I first met Japanese retiree couple, the Ms, in 2006. We crossed paths because S, the husband, was doing research on his thesis about Singapore films, and T, the wife, was helping him with translation and note-taking.
I was intrigued by this dynamic duo. S, tall and bearded, was the image of a bohemian academic in his metal-rimmed glasses and dashing ponytail. The petite, salt-and-pepper-haired T wielded a portable English-Japanese electronic dictionary and was armed with a huge DSLR camera that looked like it weighed more than she did.
They were sincere and keenly interested in the Singapore film-making scene, unfazed by language barriers. S even picked up some Hokkien - which he calls "Fujianese" - in order to understand the getai songs in Royston Tan's 881.
We became friends because the Ms would visit Singapore for lengthy annual sojourns while I travelled frequently to Tokyo, where they were based. So we would meet over meals and chat about everything from film and politics to culture and travel.
The more I got to know them, the more I admired their energy and enthusiasm. S had travelled the world and worked long stints in the United States and Brazil. He also had a hand in helping to build the Studio Ghibli museum in Tokyo, a quixotically quaint building in Mitaka with curvy edges and cute corners which is dedicated to the work of Japanese animator Hayao Miyazaki. T did her master's in anthropology, travelling through the jungles of Borneo to do research among the headhunters.
On my recent trip to Tokyo, I met them again and, over a lunch of tender anago, they chatted about backpacking through eastern Europe, loving Poland for its strong cultural identity, friendly people and good food, and heading to Ireland on their next adventure.
I have been thinking about the Ms a lot this past week because I have just changed jobs. After almost 20 years working in the same section, Life!, in The Straits Times, I have moved to the Online department.
As a classic conservative Capricorn, I have to confess I'm not big on change. On my first day at my new desk, I felt distinctly unmoored. I grew up - first as a rookie reporter, then an arts correspondent and editor - in Life! and knew its rhythms by heart.
At Online, I have to learn new processes and am feeling my way around. The impatient part of me feels like I should be doing more as I have become so used to plunging straight into work the second I arrive at the office. But there are new workflows to understand, new technology to learn and new colleagues to befriend.
Of course, I'm not the only one to feel dislocation during a job shift. Why else would books such as Who Moved My Cheese?, that much-derided management book about coping with change, sell more than 40 million copies worldwide?
But in grappling with change in my little corner of the universe, I have come to appreciate even more the resilience and, on reflection, the courage of the Ms.
It is a cliche, of course, to declare that one should embrace change. However adaptable one is, upheaval and insecurity are never easy to deal with. But I did opt to uproot myself, reasoning that learning new things would be good for my intellect, if not my soul, and a good test of my mettle.
That logic is sound in theory, but messier in reality when I have to deal with my own ignorance and doubts.

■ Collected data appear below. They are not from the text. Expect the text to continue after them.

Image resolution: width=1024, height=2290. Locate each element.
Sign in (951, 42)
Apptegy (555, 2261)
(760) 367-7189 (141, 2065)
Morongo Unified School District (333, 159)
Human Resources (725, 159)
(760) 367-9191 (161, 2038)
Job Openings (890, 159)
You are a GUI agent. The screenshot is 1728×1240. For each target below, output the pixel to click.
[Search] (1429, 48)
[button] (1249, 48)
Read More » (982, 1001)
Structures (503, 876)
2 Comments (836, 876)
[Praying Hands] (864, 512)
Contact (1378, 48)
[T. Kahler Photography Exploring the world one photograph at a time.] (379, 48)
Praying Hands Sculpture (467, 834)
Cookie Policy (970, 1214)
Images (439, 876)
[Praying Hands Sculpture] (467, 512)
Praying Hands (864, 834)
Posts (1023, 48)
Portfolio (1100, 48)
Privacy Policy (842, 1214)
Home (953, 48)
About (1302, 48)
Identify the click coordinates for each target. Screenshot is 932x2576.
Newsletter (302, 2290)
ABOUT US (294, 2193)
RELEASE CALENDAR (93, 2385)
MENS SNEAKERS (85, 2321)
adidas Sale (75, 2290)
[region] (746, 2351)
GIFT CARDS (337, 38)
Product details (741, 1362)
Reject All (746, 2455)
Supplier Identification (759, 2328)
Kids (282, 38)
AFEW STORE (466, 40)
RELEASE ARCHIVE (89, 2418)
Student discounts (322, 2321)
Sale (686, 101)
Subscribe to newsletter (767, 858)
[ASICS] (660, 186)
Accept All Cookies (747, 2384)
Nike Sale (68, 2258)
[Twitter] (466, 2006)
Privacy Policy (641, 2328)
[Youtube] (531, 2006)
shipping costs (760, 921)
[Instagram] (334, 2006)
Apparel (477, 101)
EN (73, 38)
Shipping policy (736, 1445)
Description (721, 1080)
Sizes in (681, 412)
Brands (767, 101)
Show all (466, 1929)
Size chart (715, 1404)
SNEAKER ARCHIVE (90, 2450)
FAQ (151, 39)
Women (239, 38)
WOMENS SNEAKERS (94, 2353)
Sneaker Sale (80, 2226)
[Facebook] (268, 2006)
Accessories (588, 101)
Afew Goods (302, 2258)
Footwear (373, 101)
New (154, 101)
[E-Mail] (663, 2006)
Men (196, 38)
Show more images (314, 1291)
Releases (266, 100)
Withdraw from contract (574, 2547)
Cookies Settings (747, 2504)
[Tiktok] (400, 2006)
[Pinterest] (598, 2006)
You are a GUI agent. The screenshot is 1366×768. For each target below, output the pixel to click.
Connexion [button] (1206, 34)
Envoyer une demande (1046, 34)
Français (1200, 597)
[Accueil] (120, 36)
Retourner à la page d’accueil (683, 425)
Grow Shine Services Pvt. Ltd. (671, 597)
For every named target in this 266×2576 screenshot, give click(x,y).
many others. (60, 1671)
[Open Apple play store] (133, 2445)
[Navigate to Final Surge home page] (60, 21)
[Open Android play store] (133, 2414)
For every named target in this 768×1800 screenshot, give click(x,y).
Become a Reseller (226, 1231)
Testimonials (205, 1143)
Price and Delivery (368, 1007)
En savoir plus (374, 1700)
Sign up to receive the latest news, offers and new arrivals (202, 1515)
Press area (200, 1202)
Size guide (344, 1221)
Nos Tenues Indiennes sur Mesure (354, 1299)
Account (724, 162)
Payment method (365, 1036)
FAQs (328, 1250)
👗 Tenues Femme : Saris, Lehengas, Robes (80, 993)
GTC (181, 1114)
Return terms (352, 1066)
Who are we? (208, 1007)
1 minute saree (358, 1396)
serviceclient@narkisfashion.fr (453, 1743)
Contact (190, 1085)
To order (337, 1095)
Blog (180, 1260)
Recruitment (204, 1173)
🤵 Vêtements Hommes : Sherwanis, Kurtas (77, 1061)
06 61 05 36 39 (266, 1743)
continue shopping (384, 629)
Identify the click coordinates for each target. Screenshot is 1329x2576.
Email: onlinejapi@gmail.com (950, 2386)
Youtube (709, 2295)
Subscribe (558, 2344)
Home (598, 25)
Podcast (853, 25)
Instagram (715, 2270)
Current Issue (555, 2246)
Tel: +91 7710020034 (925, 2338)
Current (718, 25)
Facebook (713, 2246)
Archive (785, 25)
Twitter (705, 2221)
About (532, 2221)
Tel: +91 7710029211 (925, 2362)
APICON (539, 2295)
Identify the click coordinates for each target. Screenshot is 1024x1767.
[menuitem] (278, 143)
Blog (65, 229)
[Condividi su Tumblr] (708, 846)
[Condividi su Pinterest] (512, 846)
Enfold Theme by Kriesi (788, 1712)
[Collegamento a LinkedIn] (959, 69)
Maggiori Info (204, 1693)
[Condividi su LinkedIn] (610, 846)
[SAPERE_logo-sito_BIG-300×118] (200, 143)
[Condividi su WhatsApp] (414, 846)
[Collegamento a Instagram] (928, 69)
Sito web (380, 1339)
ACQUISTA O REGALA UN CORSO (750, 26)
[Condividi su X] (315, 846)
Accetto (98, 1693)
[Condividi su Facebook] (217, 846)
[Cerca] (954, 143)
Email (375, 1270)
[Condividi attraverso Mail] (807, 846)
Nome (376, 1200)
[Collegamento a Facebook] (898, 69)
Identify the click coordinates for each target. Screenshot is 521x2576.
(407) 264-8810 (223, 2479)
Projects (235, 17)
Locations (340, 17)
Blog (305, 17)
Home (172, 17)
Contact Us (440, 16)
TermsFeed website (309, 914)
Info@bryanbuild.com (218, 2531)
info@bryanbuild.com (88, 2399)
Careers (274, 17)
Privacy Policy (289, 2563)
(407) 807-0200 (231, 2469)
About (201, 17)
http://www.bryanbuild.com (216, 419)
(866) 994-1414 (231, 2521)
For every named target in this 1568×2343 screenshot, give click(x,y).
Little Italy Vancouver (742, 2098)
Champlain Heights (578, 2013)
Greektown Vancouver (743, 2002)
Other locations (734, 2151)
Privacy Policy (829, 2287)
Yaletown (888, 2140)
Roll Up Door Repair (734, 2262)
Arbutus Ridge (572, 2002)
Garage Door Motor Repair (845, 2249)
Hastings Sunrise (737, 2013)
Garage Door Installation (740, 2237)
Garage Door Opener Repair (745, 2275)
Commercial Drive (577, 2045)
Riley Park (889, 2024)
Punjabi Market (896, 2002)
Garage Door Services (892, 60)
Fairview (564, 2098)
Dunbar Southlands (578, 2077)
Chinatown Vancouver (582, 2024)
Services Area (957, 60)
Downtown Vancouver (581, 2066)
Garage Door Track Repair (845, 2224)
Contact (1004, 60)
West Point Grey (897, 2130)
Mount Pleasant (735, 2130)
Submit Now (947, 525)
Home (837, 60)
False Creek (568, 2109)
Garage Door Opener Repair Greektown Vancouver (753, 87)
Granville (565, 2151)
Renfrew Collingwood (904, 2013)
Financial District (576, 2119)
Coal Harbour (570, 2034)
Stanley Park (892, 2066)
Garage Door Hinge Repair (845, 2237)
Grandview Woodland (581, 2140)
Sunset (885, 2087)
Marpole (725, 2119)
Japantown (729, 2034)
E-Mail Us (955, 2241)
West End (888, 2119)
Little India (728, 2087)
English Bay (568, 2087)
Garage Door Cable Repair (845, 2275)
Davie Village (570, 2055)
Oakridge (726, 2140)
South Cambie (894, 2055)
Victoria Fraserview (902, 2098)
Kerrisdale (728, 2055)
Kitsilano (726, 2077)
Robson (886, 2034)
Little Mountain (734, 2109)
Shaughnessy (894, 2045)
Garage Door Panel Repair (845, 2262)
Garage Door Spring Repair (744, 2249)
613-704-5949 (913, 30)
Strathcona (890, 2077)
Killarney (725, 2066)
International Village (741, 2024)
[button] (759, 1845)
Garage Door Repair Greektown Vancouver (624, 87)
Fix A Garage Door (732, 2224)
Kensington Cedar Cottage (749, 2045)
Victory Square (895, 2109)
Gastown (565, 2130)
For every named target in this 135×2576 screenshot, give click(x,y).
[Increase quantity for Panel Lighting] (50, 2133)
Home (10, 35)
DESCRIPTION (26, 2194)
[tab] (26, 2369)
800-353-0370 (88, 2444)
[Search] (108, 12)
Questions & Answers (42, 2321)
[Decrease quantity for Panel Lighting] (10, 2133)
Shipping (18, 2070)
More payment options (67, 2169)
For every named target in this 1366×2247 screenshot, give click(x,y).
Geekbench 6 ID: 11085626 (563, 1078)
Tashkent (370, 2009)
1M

That brings me back to my friends who provide an inspiring model, not just as the epitome of active ageing, but also as exemplars of the beneficial effects of lifelong learning.
The Ms might be in their 70s, but they tackle new challenges with the attitude of a person a third their age. They are constantly curious about the world about them, and I suspect this is one of the things that keep them young at heart. They engage wholeheartedly with the peoples and societies they visit. And this intellectual curiosity is something that I find most admirable.
The more the Ms travel and learn, the more engaged they are with the world around them - it seems to be a virtuous circle that keeps them going in life. S is now contemplating writing about Poland's cultural identity because he is curious about how that small country has survived multiple invasions, even vanished as a country at certain points in its history, yet retains such a strong cultural identity.
Talking to them, I am reminded of my years in university, when my brain was stimulated in a dozen different ways by the books I read and by the joys of figuring out explanations about the wide world around me. There is that same buzz of discovery when I talk to the Ms. They challenge me to think deeply about my opinions about everything from the arts to politics, to tease out the subtleties of various points of view.
Now that I am scrambling to learn everything from a new computer program to different ways of applying my journalism knowledge to my new job, I feel as if I have been thrown back to my university days when every subject was a novelty and each day brought new revelations. I could choose to feel overwhelmed, or, like the Ms, I could choose to delight in discovering new things.
Doubtless there will be both frustration and fun along the way, but taking a leaf from the Ms' playbook, I will treat it as an adventure.
If my open-hearted friends who display such joie de vivre are any indication, this approach to learning will serve me well not just now as I'm figuring out a new job, but also in my own retirement years.